Action item
Lines from the one containing "Image resolution: width=1372" through the last one in the data below: write them out word for word, and only them.

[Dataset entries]
──────────
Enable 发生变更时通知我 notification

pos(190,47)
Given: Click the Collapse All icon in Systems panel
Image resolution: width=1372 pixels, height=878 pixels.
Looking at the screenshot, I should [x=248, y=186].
──────────
Response to the exercise
Image resolution: width=1372 pixels, height=878 pixels.
Looking at the screenshot, I should [x=248, y=186].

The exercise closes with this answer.